* **Problem description**: Would you reproduce exactly the lines below from the one holding "検索 (838, 47)" through the one holding "M＆Aリブート (300, 1081)", inclusive, and no others?

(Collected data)
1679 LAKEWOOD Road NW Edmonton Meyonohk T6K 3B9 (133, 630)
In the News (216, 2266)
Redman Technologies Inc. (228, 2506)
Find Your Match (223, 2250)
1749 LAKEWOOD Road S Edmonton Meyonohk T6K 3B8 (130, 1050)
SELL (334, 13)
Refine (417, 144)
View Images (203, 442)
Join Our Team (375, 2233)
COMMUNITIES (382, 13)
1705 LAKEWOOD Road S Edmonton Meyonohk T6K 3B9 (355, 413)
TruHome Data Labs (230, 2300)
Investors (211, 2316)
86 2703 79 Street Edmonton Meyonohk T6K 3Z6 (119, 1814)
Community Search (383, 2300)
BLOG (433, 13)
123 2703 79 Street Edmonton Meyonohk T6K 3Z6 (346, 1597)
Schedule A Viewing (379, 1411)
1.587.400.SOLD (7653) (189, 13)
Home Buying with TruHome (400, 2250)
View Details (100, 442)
--
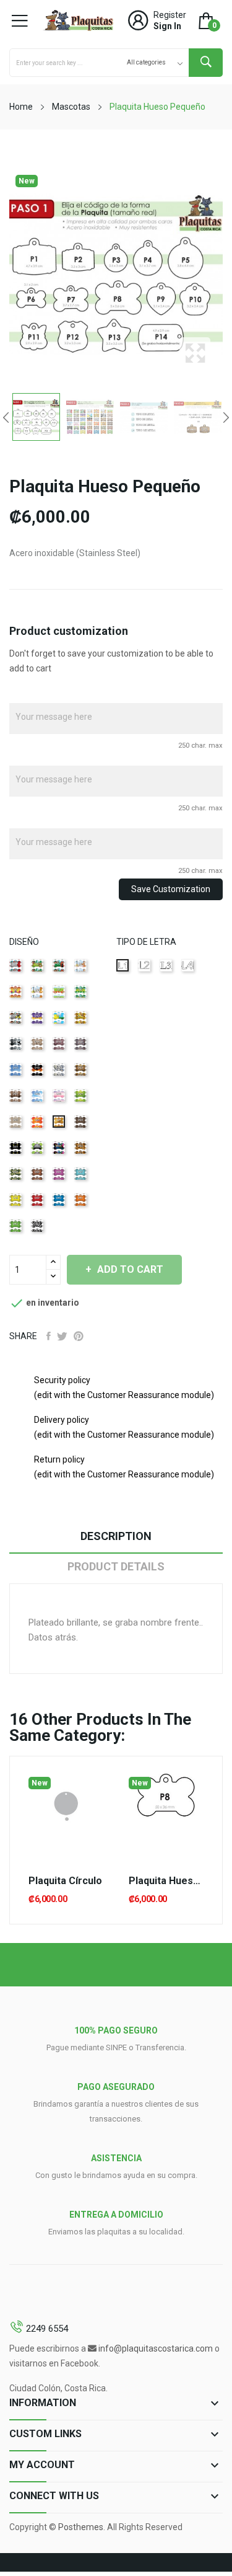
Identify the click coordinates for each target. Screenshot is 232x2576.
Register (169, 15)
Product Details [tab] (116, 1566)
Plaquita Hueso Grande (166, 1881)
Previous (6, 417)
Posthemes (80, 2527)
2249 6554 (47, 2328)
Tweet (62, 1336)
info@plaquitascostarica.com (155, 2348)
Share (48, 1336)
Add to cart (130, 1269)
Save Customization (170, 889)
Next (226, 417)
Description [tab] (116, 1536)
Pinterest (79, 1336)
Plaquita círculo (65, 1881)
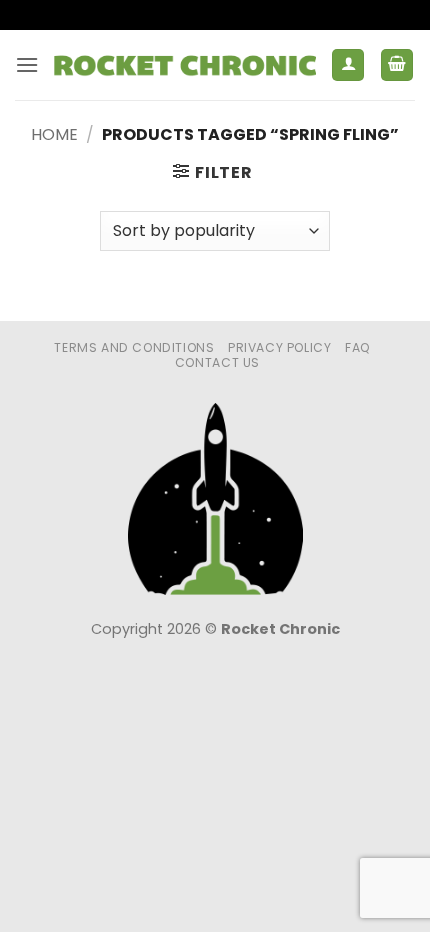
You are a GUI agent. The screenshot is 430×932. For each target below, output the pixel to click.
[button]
==
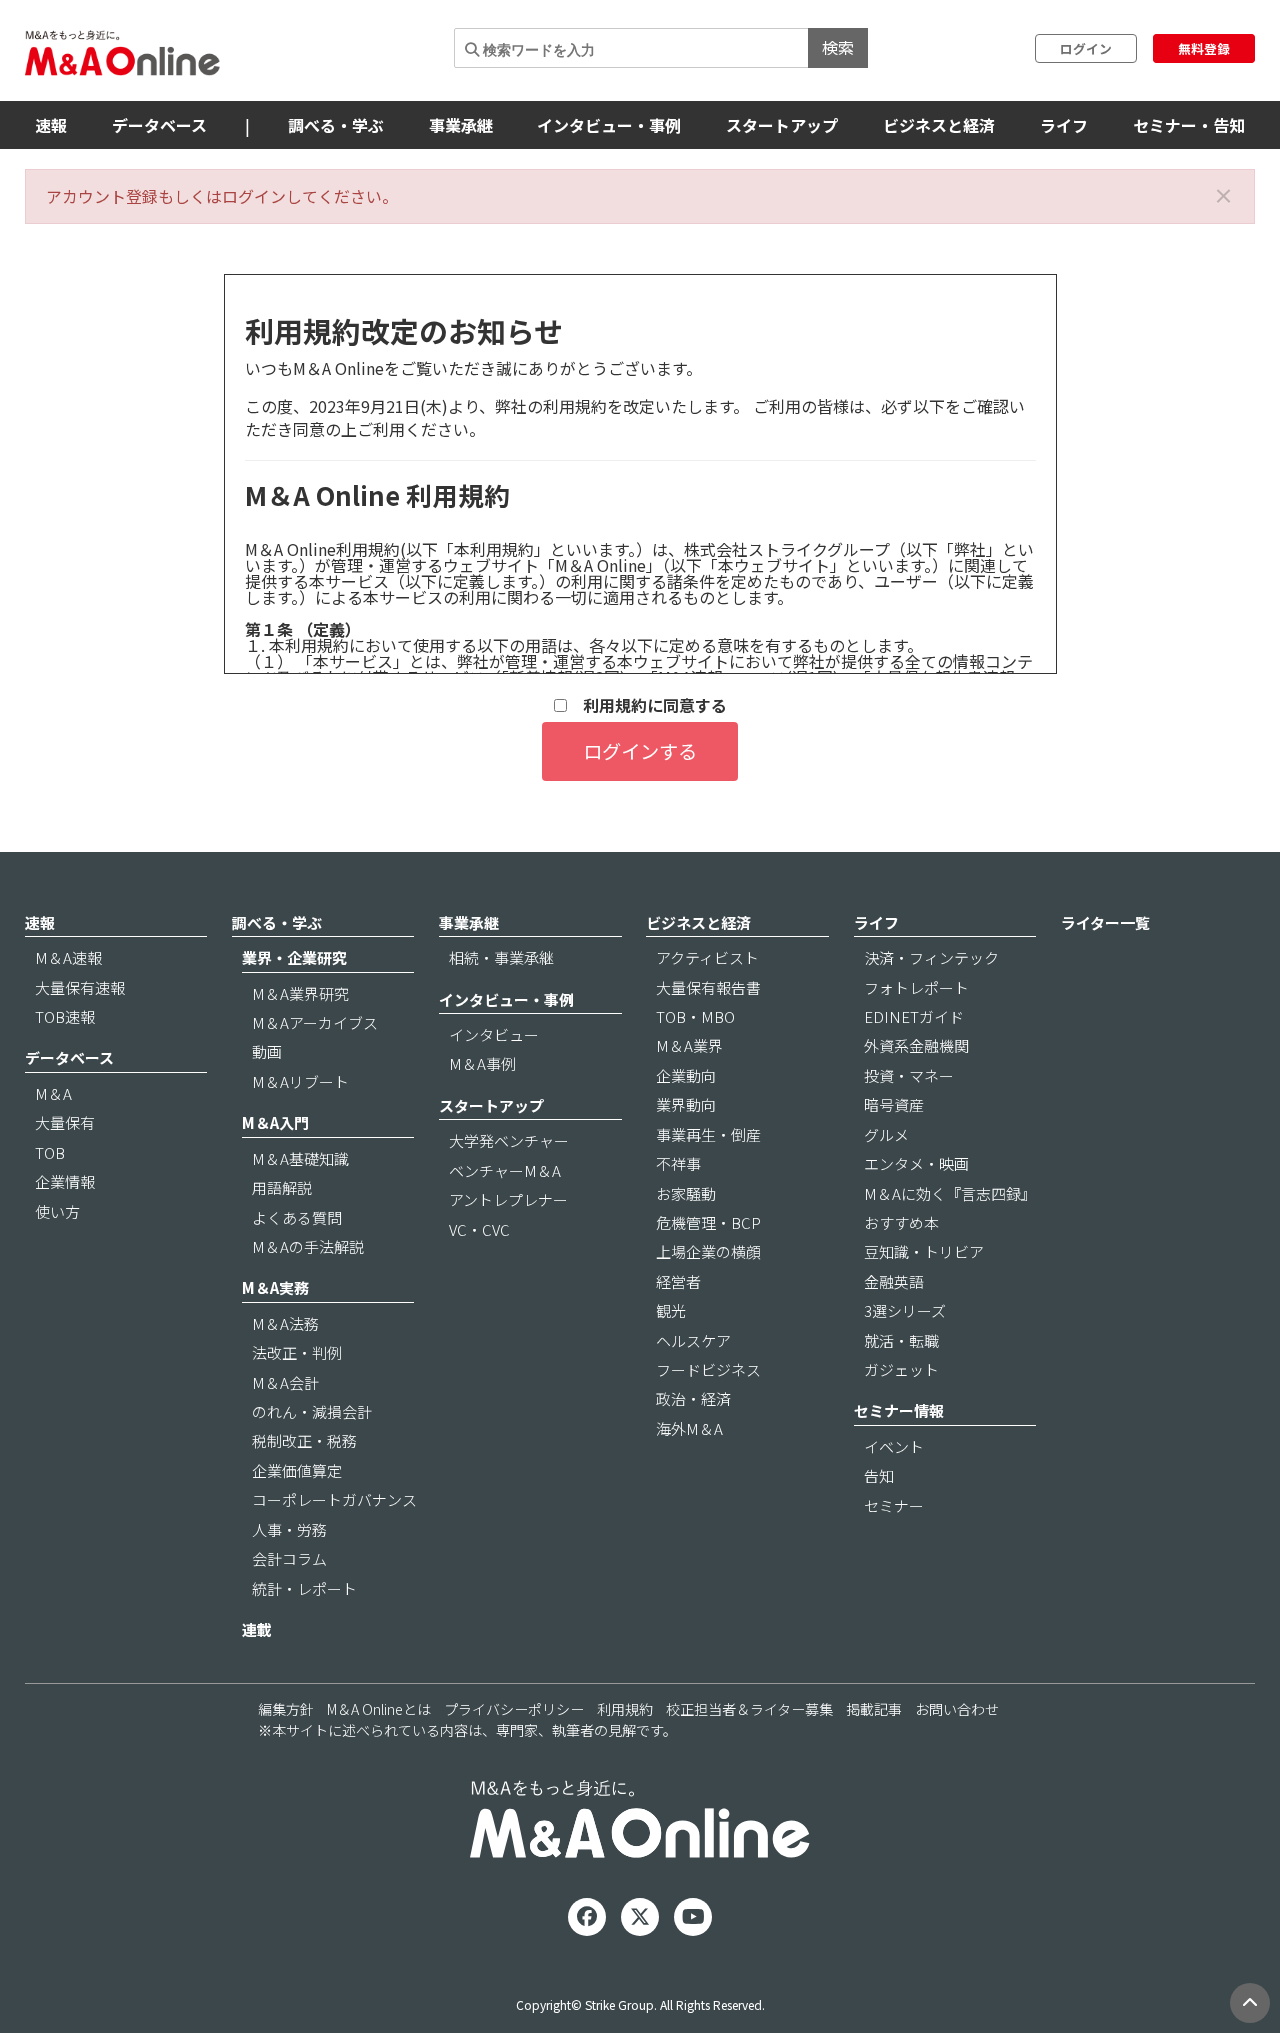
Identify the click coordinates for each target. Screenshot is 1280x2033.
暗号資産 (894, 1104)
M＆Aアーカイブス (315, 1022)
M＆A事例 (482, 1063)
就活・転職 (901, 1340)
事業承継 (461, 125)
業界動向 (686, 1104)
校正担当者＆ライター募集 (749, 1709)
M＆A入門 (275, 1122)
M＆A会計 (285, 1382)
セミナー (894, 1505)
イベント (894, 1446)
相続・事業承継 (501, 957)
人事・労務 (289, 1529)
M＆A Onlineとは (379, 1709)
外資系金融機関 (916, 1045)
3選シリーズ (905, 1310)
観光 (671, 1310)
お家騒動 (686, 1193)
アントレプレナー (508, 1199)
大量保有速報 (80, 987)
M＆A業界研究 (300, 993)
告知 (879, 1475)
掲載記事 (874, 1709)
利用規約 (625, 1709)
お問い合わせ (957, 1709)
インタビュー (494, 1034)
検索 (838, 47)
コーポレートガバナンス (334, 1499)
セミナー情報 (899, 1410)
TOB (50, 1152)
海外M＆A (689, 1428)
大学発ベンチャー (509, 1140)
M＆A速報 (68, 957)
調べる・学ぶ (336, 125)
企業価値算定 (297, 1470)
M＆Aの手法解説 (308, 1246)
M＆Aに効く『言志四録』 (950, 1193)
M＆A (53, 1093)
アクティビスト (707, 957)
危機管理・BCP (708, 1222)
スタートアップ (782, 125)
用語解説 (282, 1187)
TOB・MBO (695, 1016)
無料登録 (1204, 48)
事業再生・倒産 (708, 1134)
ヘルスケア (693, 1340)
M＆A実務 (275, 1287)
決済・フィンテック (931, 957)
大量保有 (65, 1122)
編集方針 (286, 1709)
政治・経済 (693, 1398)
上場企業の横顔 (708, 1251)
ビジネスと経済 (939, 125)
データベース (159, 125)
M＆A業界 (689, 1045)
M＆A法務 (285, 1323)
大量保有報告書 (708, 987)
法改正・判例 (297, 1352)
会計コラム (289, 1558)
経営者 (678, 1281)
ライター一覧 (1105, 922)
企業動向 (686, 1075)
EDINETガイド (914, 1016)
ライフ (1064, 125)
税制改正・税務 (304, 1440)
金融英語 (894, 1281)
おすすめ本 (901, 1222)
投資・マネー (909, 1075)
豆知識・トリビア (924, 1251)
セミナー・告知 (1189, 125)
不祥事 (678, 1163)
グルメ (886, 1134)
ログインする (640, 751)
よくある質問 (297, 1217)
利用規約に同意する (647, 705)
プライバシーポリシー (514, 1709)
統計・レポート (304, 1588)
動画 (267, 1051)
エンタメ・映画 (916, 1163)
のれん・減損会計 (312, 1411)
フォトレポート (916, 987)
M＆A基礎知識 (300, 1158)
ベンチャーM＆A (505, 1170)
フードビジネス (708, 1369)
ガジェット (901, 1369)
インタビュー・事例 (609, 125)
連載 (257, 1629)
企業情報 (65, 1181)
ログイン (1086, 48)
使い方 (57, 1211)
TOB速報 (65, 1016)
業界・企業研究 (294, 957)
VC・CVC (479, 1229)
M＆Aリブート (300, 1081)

* **Reply**:
検索 (838, 47)
コーポレートガバナンス (334, 1499)
セミナー情報 (899, 1410)
TOB (50, 1152)
海外M＆A (689, 1428)
大学発ベンチャー (509, 1140)
M＆A速報 (68, 957)
調べる・学ぶ (336, 125)
企業価値算定 (297, 1470)
M＆Aの手法解説 (308, 1246)
M＆Aに効く『言志四録』 (950, 1193)
M＆A (53, 1093)
アクティビスト (707, 957)
危機管理・BCP (708, 1222)
スタートアップ (782, 125)
用語解説 (282, 1187)
TOB・MBO (695, 1016)
無料登録 (1204, 48)
事業再生・倒産 (708, 1134)
ヘルスケア (693, 1340)
M＆A実務 (275, 1287)
決済・フィンテック (931, 957)
大量保有 (65, 1122)
編集方針 (286, 1709)
政治・経済 (693, 1398)
上場企業の横顔 (708, 1251)
ビジネスと経済 (939, 125)
データベース (159, 125)
M＆A業界 (689, 1045)
M＆A法務 (285, 1323)
大量保有報告書 (708, 987)
法改正・判例 (297, 1352)
会計コラム (289, 1558)
経営者 (678, 1281)
ライター一覧 (1105, 922)
企業動向 (686, 1075)
EDINETガイド (914, 1016)
ライフ (1064, 125)
税制改正・税務 (304, 1440)
金融英語 (894, 1281)
おすすめ本 (901, 1222)
投資・マネー (909, 1075)
豆知識・トリビア (924, 1251)
セミナー・告知 (1189, 125)
不祥事 (678, 1163)
グルメ (886, 1134)
ログインする (640, 751)
よくある質問 (297, 1217)
利用規約に同意する (647, 705)
プライバシーポリシー (514, 1709)
統計・レポート (304, 1588)
動画 (267, 1051)
エンタメ・映画 (916, 1163)
のれん・減損会計 (312, 1411)
フォトレポート (916, 987)
M＆A基礎知識 (300, 1158)
ベンチャーM＆A (505, 1170)
フードビジネス (708, 1369)
ガジェット (901, 1369)
インタビュー・事例 (609, 125)
連載 (257, 1629)
企業情報 (65, 1181)
ログイン (1086, 48)
使い方 (57, 1211)
TOB速報 (65, 1016)
業界・企業研究 (294, 957)
VC・CVC (479, 1229)
M＆Aリブート (300, 1081)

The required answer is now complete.